Freedom of Information for the People

US states enacted their own FOI legislation back in the 1970s, mirroring the federal law. Generally, a particular state organization (branch of government or agency) would have to initially respond to a data request within a given period of time under a state law. The cost of these requests can vary depending on  how much staff time is involved. If you want to get a feel for these laws, you can check your own state’s public or open record act (see below for a snippet of New York’s own FOI law).

exemptions in New York’s FOI statute
Some of  the many exemptions in New York’s FOI statute.

One interesting point to make is that while private companies are now facing data subject access requests or DSARs for the first time, state- and federal-level entities have long had to deal with these types of requests. While the new privacy laws, such as CCPA, call for free access to data (allowing for “reasonable charges” when the requests are excessive), the state FOI laws have too often been associated with highs administrative fees for the requestor: for example this case in Michigan involves processing fees over of over $40k!

These fees are typically based on the hourly rate of the lowest-paid government worker involved. Key point: without automation, costs for manually searching through huge file systems and databases add up quickly!

Along Comes MuckRock for FOI Automation

Thankfully, there’s a great resource to understand how well states are doing in dealing with public record requests. I refer you to Muckrock, which is an non-profit that tracks FOI requests through their own clever web-based system. It’s worth nothing that even with help from Muckrock state public access requests have their own quirks, and you may still need the services of an attorney to help out with more complicated submissions.

In any case, Muckrock provides a single portal to access the separate FOI online sites, along with providing useful information on exemptions, required response times, average fees, and some other stats on previous requests. If you want to get a handle on New Jersey’s FOI law, you can click at https://www.muckrock.com/place/united-states-of-america/new-jersey/,  and the same URL pattern repeats for other states.

average response times
Cool graphic, courtesy of Muckrock, showing average response times (in days) for FOI requests.

What if you needed to drill down a little and look at individual agencies with a state? Muckrock can help here as well. They provide RESTful Web APIs and a Github repository with sample Pythons scripts showing how to use the interface to access a ginormous database covering every federal, state, and local government agency in the US!

Let’s say you wanted to learn the number of and the average delay in processing FOI requests to the NJ State Police. You’d use the agency variant of the API and fill in with the agency id, which happens to be 839: https://www.muckrock.com/api_v1/agency/839/. Click on the link to see the results in Muckrock’s visual interface.

NJ State Police in this example
Muckrock’s own visual interface displays results of agency lookup. NJ State Police in this example.

And the answer is that 60 requests have been tracked, only 17 completed, and there’s an average response time of 60 days. Not bad, but not great either.
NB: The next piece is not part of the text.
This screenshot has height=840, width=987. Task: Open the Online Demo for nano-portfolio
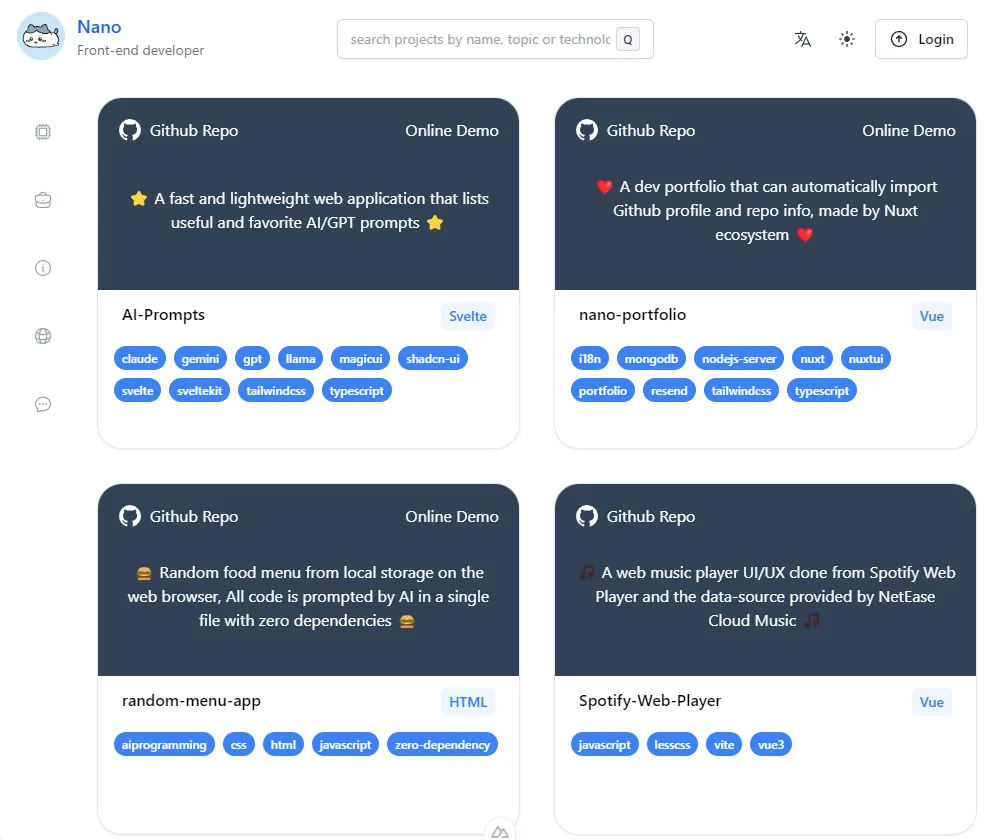(909, 130)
How did I know the NJ State Police was assigned a Muckrock agency id of 839? Based on poking around  the APIs, I learned a brute-force approach was required, and so I downloaded the whole shebang using their export_agency_stats.py script. This effectively dumps the  database of agency ids along with stats.  With over 14,000 data rows, it takes forever. However, I’ve done all the dirty work, and you can find the Muckrock  database, as a .csv file, in my Github repository.

Yeah, it has the stats of the time of this writing. But six months from now you can search for the agency id in your Excel spreadsheet and then pull in the current stats using the API I showed above.

And the Top Ten Agencies Are …

I’m convinced this new decade will launch a new awareness of privacy among consumers with the CCPA helping to spur copycat legislation across the US. As I mentioned above, governmental agencies are under their own rules, but I suspect they’ll be more FOI requests, and new pressure to improve performance. If these agencies don’t, at least in some states, there can be significant penalties.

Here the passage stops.